Stored items from a collection
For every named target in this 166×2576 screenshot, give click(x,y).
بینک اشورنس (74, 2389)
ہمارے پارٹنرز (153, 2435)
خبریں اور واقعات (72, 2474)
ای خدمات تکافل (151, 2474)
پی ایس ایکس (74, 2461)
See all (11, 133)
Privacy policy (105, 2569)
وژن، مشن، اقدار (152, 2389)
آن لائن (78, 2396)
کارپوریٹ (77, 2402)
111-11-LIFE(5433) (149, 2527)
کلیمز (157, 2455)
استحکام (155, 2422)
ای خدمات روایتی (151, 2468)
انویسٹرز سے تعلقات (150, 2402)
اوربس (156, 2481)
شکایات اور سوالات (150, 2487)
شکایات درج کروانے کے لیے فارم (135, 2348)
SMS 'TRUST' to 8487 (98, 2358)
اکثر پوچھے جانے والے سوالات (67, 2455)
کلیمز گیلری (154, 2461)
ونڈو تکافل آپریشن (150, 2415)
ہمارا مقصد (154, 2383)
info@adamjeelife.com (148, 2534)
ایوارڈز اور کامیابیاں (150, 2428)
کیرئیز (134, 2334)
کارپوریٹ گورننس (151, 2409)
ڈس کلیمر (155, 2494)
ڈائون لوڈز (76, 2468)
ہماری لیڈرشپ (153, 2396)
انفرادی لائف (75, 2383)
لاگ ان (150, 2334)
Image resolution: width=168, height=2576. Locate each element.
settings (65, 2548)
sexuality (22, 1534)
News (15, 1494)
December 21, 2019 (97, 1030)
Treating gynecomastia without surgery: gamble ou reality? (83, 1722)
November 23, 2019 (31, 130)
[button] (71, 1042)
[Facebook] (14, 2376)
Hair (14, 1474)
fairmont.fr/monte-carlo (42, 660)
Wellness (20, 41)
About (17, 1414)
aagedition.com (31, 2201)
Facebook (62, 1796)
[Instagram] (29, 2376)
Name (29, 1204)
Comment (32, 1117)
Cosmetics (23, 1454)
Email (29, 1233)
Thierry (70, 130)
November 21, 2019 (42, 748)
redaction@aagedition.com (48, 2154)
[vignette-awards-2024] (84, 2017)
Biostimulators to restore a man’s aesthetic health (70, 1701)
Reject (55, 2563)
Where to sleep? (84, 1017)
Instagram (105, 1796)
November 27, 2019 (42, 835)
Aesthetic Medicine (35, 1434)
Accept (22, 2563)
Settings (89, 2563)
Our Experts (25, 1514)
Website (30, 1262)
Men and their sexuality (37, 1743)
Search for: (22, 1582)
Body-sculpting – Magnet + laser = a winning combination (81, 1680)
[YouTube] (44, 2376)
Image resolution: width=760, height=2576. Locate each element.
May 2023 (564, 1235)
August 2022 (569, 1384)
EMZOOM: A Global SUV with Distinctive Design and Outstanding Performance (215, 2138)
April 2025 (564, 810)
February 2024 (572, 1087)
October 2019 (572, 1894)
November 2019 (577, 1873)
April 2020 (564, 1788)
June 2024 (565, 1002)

WHAT YOU WILL DO
Count the lines above that contain the word "Locate", and reply with only that number.

ANSWER SECTION
2